Un faux plafond s'est partiellement effondré vers 12h, au premier étage de l'hôtel de Bâle, en plein centre de Mulhouse (Haut-Rhin), le 31 juillet 2026. Tous les occupants ont été évacués par les pompiers de Mulhouse, il s'agit de 50 mineurs isolés étrangers, logés par la Fondation du Diaconat.
Le directeur des services "mineurs non accompagnés du 68", pour la Fondation du Diaconat, Yann Bitsch, a lui-même décidé de l'évacuation des jeunes. "On s'est rendu compte que le plafond du réfectoire était fissuré, avec un aspect friable qui fait penser à un dégât des eaux, explique-t-il. Et dans la mesure où on héberge 47 mineurs non accompagnés, donc des jeunes protégés par l'aide sociale à l'enfance [ASE, ndlr], on a, par mesure de précaution, décidé d'évacuer et d'appeler les pompiers."
La rue où se situe l'hôtel a été coupée, le temps de l'intervention des pompiers. Le bar "Les Potins" et le boucher, mitoyens, sont un peu inquiets d'un éventuel risque d'effondrement.
L'association attend maintenant une expertise, mais qui va mettre du temps à se faire. "On a décidé de les reloger, les mineurs, en interne et en externe vers des dispositifs qui ont l'habitude d'héberger des mineurs non accompagnés", dit Yann Bitsch. Des solutions temporaires ou définitives ont été trouvées, "il y avait suffisamment de place finalement au Samie 67, qui fait partie aussi de la Fondation du Diaconat.

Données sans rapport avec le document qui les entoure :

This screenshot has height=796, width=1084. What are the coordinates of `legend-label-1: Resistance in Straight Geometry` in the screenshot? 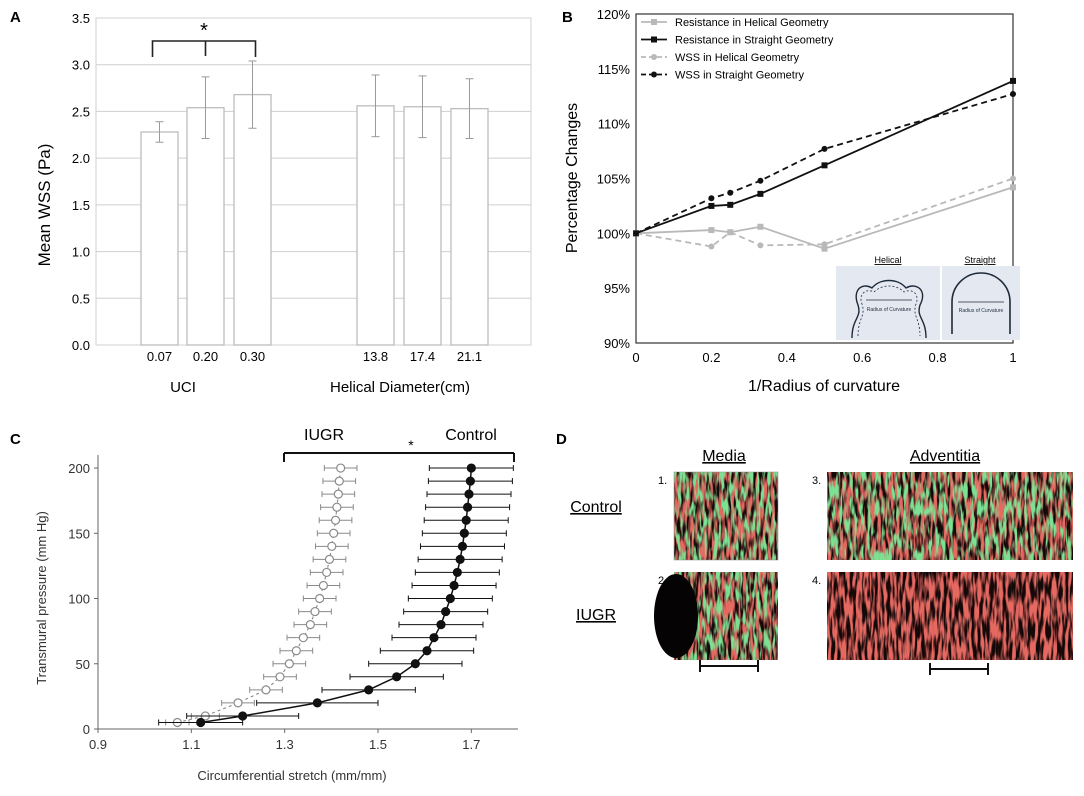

Ma seule préoccupation, c'est la sécurité des mineurs qui nous sont confiés par l'ASE".
"Ma seule préoccupation, c'est la sécurité des mineurs qui nous sont confiés par l'Aide sociale à l'enfance."

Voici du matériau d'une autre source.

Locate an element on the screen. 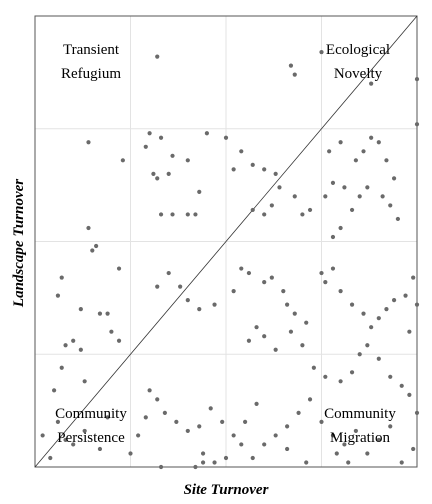 The height and width of the screenshot is (504, 432). quad-label-top-right-line1: Ecological is located at coordinates (358, 50).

Yann Bitsch, directeur des "mineurs non accompagnés du 68", pour la Fondation du Diaconat,
De son côté, la Communauté européenne d'Alsace (CEA) a confirmé que "des enfants confiés à l’ASE ont bien été évacués ce matin par mesure de précaution, en raison d’un risque lié à un affaissement du bâtiment. Ils ont tous été relogés par les services de la CEA".
Les 47 mineurs ont été relogés en deux heures
La CEA gère l'ensemble des jeunes pris en charge par l'ASE, qui sont ensuite logés dans différentes structures associatives ou privées à but non lucratif. En deux heures, les 47 mineurs ont tous été relogés, une rapidité rendue possible par un dispositif d'accueil de mineurs d'urgence, "et aussi parce que c'est une période creuse dans les arrivées de mineurs non accompagnés", précise Yann Bitsch.

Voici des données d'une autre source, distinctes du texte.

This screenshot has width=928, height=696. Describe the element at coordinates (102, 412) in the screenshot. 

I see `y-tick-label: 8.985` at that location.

Le Samie 68 (service d'accueil des mineurs isolés étrangers dans le 68) dispose de 50 places à l'hôtel de Bâle, les jeunes mineurs y restent quelques mois en moyenne, le temps pour les équipes qui les accompagnent d'évaluer leur niveau d'autonomie, de français et leurs besoins en accompagnement éducatif. Ils sont ensuite orientés vers des dispositifs MNA (mineurs non accompagnés), qui sont de petites colocations avec d'autres jeunes, pour aller vers toujours plus d'autonomie. "Et justement, le Samie 67 venait de rediriger beaucoup de jeunes dans les dispositifs MNA, explique Yann Bitsch, donc on a pu trouver des places rapidement aujourd'hui pour reloger ces 47 jeunes."
Après ce parcours et à leur majorité, 91 % des jeunes qui ont été pris en charge dans ces dispositifs d'accompagnement sortent avec une situation stable : un logement, un diplôme acquis ou en cours d'acquisition ou un emploi en CDD ou CDI, souvent dans des métiers en flux tendu (bâtiment, restauration, carreleur, serrurerie, installateurs sanitaires).